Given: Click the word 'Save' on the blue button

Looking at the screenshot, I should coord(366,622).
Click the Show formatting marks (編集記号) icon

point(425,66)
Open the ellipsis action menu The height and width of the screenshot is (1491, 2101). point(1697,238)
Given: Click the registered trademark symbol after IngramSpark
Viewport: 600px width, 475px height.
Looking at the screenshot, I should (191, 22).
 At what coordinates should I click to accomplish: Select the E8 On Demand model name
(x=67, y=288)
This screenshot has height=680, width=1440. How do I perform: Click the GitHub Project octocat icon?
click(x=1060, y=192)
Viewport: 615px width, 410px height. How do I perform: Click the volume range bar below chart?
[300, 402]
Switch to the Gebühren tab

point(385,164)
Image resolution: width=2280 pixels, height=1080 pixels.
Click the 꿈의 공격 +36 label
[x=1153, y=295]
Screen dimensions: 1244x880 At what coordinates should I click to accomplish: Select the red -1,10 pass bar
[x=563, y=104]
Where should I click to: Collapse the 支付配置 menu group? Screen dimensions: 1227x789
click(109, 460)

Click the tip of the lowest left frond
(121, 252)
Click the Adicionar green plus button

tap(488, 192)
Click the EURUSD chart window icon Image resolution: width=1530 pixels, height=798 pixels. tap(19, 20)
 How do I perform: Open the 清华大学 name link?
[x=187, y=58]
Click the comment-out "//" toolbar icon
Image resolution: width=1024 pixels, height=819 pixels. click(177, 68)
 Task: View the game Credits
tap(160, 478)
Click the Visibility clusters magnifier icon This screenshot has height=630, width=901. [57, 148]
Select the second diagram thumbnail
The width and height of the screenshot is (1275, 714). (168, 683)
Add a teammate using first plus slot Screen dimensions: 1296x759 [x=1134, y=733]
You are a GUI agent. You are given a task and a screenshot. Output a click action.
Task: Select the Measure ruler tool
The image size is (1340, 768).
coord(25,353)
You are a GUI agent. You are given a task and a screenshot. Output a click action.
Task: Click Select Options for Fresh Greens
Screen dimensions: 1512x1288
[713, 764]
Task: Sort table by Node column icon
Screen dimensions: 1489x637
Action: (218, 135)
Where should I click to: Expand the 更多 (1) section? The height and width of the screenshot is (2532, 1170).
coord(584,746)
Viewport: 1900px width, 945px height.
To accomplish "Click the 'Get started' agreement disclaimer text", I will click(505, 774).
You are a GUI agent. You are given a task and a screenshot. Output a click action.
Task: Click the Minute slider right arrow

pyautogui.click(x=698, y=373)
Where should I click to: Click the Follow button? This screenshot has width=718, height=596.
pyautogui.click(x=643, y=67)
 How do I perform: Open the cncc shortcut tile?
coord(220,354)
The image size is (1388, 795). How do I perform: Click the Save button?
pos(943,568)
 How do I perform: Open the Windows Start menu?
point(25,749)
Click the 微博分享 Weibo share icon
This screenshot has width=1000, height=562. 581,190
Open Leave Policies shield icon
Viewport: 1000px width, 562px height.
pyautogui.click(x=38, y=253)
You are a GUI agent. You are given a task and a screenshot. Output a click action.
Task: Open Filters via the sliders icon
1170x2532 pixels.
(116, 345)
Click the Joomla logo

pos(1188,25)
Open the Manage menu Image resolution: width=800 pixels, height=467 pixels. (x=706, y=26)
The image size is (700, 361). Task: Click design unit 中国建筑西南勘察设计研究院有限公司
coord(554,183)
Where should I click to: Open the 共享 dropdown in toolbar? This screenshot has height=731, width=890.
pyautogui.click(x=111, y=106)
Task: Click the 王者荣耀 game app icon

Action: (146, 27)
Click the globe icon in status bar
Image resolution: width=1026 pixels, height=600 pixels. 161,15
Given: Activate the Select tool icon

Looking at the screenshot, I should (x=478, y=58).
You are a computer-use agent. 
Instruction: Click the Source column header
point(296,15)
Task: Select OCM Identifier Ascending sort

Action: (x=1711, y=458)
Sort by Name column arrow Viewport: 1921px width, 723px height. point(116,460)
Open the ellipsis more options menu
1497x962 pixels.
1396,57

- Work task
Copy each line of the entries that includes the word "ellipsis".

- Response to this exercise
Open the ellipsis action menu The height and width of the screenshot is (1491, 2101). point(1697,238)
Open the ellipsis more options menu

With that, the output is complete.